=== SOAL LATIHAN 1 ===
Apakah pernyataan (a), (b), dan (c) berikut sesuai dengan teks tentang ancaman resesi? Jawab ya atau tidak untuk masing-masing, disertai kutipan persis dari teks yang menentukan jawabannya.
(a) Indonesia menempati peringkat ke-14 dari 15 negara yang terancam resesi.
(b) Srilanka terancam resesi dengan probabilitas 3 persen.
(c) Dr Imron menyarankan peningkatan transportasi massal untuk menghemat cadangan energi.
=== SOAL LATIHAN 2 ===
Jawab pertanyaan berikut berdasarkan teks tentang ancaman resesi.
(a) Siapa yang merilis survei tentang negara-negara yang terancam resesi?
(b) Dari universitas mana Dr Imron Mawardi berasal?
(c) Apa dua hal yang menurutnya perlu mendapat perhatian pemerintah?
=== SOAL LATIHAN 3 ===
Salin kata demi kata bagian teks tentang ancaman resesi dari "Surabaya (pilar.id) –" sampai "pangan dan energi.".

=== TEKS ===
——

Surabaya (pilar.id) – Beberapa waktu lalu Bloomberg merilis surveinya. Disebutkan, Indonesia berada di peringkat ke-14 dari 15 negara yang terancam resesi.
Indonesia terancam resesi dengan probabilitas sebesar 3 persen, sementara di urutan pertama diduduki oleh Srilanka dengan probabilitas mencapai 85 persen.
Meskipun kemungkinan resesi Indonesia kecil, namun kondisi ekonomi sekarang ini tetap patut diwaspadai. Seperti dikatakan pakar ekonomi dari Universitas Airlangga (Unair), Dr Imron Mawardi SP MSi.
Katanya, ada dua hal yang perlu mendapat perhatian dari pemerintah sebagai pemangku kebijakan terkait kemungkinan resesi. Dua hal ini berkaitan dengan ketahanan pangan dan keputusan dalam peminjaman utang.
Larena tidak dapat dipungkiri, jika resesi benar terjadi maka dampaknya ialah masyarakat sulit untuk menjangkau kebutuhan pokok seperti pangan dan energi.
Sulitnya memperoleh barang-barang kebutuhan dipengaruhi ketersediaan yang minim dengan tren harga yang melambung tinggi. Menurut Dr Imron kondisi ini dapat diantisipasi dengan cara meningkatkan transportasi massal demi menghemat cadangan energi dan menambah buffer atau cadangan untuk pangan.

——

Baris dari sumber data
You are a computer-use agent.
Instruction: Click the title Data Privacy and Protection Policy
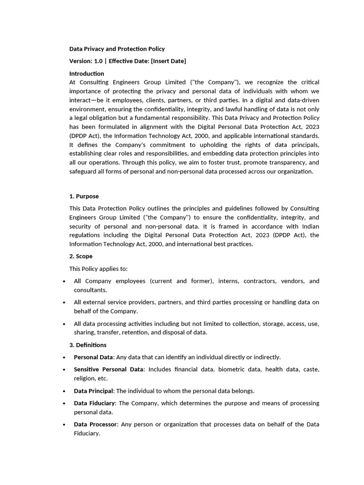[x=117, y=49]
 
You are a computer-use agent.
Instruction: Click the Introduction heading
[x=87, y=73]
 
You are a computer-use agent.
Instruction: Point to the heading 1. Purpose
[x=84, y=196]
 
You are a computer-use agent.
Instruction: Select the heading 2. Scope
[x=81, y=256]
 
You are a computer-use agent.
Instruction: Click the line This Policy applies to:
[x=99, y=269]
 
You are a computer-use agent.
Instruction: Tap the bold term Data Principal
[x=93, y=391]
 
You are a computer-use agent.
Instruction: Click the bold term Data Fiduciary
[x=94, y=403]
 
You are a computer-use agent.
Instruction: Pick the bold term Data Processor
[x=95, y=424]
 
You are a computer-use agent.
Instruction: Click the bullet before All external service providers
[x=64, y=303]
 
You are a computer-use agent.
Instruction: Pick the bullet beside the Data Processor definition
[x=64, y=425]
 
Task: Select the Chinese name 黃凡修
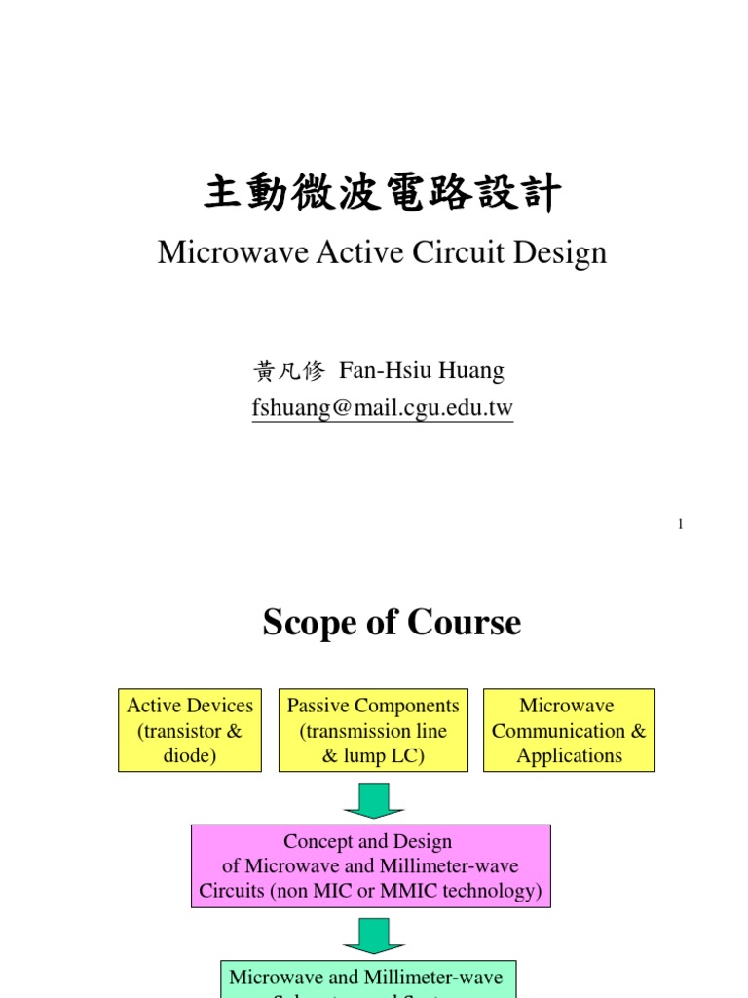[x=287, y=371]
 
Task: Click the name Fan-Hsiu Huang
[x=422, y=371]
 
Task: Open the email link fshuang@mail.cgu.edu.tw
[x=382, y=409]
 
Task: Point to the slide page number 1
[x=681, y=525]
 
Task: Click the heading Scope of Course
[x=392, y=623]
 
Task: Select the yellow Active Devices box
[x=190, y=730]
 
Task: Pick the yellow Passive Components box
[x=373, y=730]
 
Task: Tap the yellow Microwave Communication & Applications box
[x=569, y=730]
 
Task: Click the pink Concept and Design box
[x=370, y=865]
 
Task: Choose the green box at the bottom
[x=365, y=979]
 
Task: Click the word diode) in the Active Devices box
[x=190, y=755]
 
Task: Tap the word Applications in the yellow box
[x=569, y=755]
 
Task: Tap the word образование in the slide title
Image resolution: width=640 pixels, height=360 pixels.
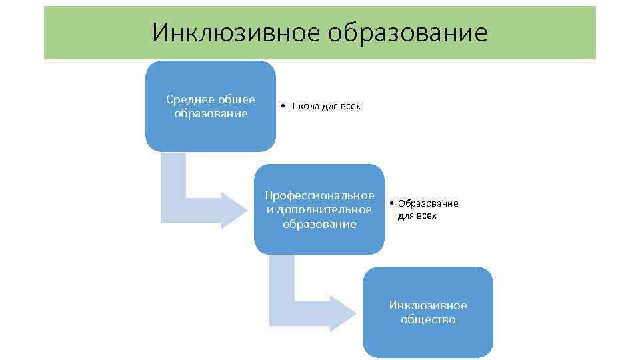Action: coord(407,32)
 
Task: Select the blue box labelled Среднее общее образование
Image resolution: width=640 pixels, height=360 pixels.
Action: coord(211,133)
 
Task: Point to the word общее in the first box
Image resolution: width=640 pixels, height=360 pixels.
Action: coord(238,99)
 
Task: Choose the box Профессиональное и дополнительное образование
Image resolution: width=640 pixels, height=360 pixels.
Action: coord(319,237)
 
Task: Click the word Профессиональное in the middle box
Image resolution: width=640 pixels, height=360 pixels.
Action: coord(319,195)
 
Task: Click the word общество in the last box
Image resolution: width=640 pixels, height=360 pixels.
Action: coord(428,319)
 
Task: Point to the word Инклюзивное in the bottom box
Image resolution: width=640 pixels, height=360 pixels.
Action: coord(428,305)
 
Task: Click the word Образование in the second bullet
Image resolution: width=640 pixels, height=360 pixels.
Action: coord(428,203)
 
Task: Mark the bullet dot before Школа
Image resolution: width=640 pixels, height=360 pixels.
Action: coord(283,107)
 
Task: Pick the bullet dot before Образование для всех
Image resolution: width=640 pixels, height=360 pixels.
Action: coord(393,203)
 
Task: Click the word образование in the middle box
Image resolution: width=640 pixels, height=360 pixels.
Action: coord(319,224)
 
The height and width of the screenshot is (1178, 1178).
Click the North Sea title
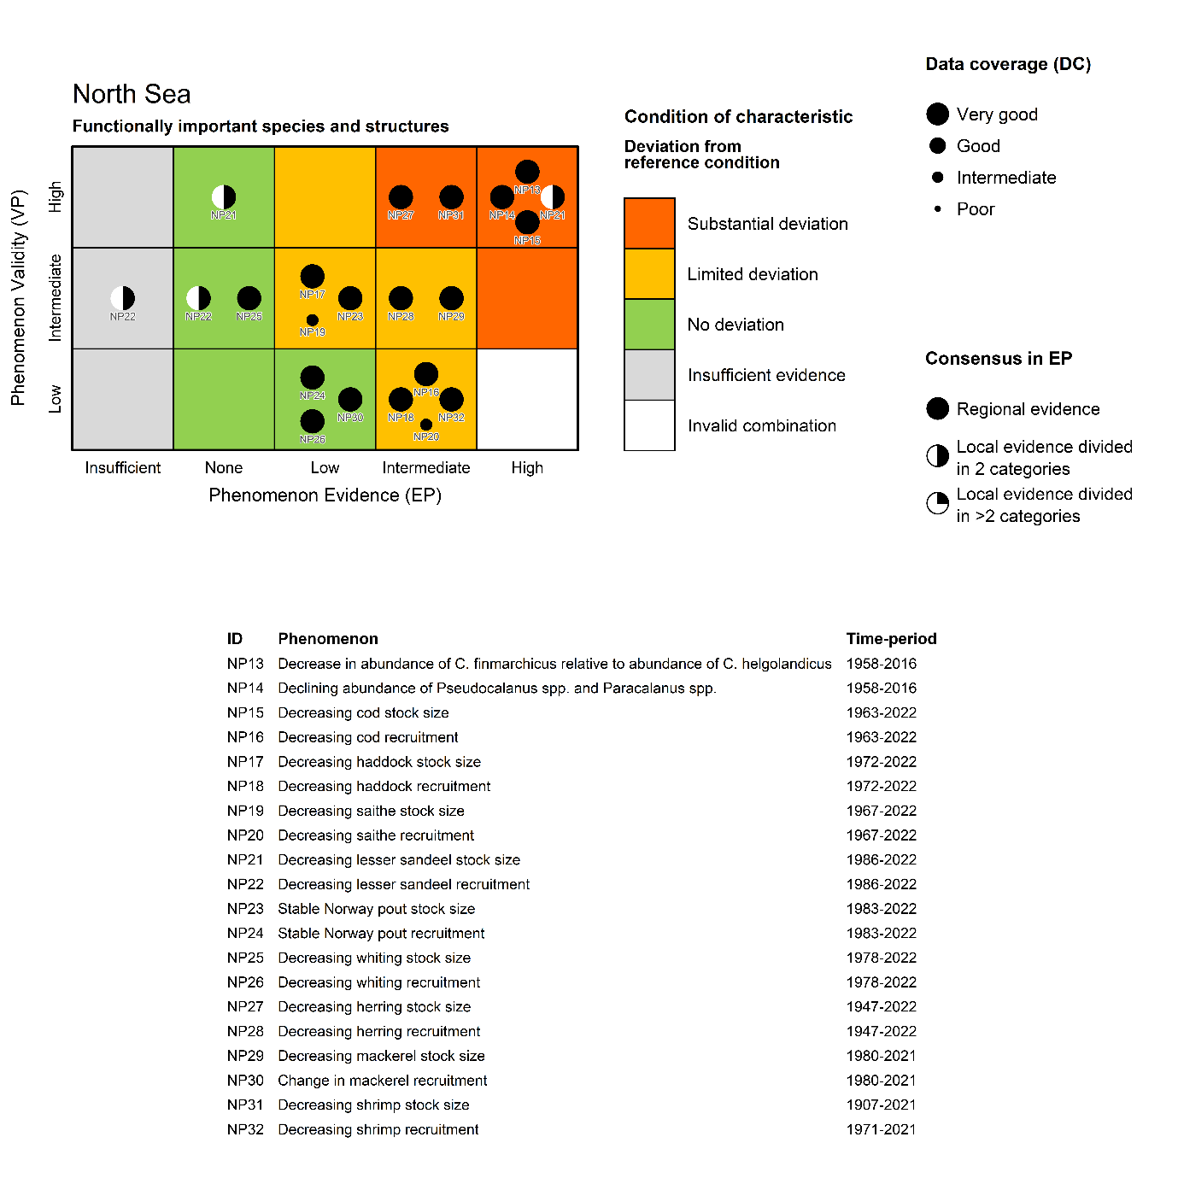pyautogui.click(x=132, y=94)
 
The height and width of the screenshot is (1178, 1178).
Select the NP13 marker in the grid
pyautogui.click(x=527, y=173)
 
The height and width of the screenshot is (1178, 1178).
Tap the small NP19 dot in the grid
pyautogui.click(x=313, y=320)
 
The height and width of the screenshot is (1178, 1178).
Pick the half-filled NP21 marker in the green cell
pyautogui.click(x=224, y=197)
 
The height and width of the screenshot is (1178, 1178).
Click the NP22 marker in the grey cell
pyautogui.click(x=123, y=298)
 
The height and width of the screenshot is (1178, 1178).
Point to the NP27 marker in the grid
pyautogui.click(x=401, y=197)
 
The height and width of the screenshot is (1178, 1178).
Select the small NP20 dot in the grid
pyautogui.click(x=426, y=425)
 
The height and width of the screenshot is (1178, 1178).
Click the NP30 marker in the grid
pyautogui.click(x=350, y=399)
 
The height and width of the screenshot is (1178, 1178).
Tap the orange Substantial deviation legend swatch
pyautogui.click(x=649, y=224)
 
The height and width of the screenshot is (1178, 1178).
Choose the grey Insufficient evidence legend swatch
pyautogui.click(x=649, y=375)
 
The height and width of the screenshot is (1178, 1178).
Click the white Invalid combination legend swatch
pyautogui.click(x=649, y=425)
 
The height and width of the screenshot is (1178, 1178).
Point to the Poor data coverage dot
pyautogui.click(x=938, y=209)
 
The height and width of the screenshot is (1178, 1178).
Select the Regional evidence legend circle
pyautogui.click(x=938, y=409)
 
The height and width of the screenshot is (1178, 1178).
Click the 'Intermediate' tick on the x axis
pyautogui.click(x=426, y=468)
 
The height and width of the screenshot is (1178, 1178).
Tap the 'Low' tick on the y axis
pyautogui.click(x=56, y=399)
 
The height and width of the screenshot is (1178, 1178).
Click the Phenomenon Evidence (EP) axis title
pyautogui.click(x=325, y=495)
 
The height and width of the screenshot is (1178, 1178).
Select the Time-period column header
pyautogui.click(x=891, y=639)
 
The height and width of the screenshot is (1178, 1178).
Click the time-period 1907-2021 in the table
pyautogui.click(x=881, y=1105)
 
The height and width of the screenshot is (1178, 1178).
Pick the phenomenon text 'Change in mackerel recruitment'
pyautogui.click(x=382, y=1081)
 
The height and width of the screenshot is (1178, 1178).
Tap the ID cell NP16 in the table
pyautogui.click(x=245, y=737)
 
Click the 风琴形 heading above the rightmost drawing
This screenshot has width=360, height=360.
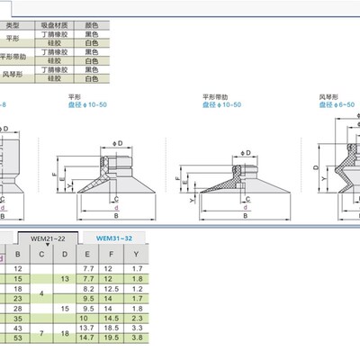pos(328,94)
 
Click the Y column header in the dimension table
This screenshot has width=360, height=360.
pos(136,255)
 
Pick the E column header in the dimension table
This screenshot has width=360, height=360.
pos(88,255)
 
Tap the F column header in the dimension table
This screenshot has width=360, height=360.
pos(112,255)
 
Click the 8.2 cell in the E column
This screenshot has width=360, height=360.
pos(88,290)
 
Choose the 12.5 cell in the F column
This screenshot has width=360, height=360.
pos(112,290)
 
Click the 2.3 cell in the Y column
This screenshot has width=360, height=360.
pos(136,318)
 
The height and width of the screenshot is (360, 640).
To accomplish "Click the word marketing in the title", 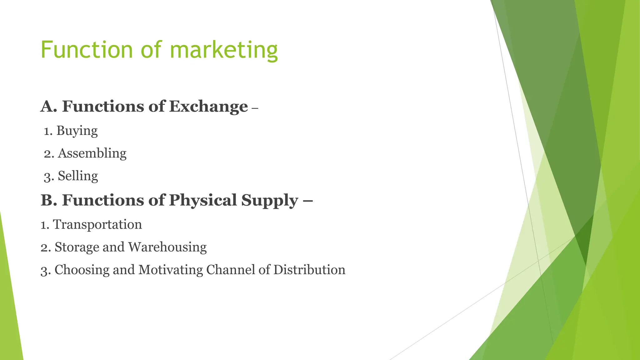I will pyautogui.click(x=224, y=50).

——

=== JAWABAN BENAR 1 ===
(a) Ya: "Indonesia berada di peringkat ke-14 dari 15 negara yang terancam resesi"
(b) Tidak: "di urutan pertama diduduki oleh Srilanka dengan probabilitas mencapai 85 persen"
(c) Ya: "meningkatkan transportasi massal demi menghemat cadangan energi"

=== JAWABAN BENAR 2 ===
(a) Bloomberg.
(b) Universitas Airlangga (Unair).
(c) Ketahanan pangan dan keputusan dalam peminjaman utang.

=== JAWABAN BENAR 3 ===
Surabaya (pilar.id) – Beberapa waktu lalu Bloomberg merilis surveinya. Disebutkan, Indonesia berada di peringkat ke-14 dari 15 negara yang terancam resesi.
Indonesia terancam resesi dengan probabilitas sebesar 3 persen, sementara di urutan pertama diduduki oleh Srilanka dengan probabilitas mencapai 85 persen.
Meskipun kemungkinan resesi Indonesia kecil, namun kondisi ekonomi sekarang ini tetap patut diwaspadai. Seperti dikatakan pakar ekonomi dari Universitas Airlangga (Unair), Dr Imron Mawardi SP MSi.
Katanya, ada dua hal yang perlu mendapat perhatian dari pemerintah sebagai pemangku kebijakan terkait kemungkinan resesi. Dua hal ini berkaitan dengan ketahanan pangan dan keputusan dalam peminjaman utang.
Larena tidak dapat dipungkiri, jika resesi benar terjadi maka dampaknya ialah masyarakat sulit untuk menjangkau kebutuhan pokok seperti pangan dan energi.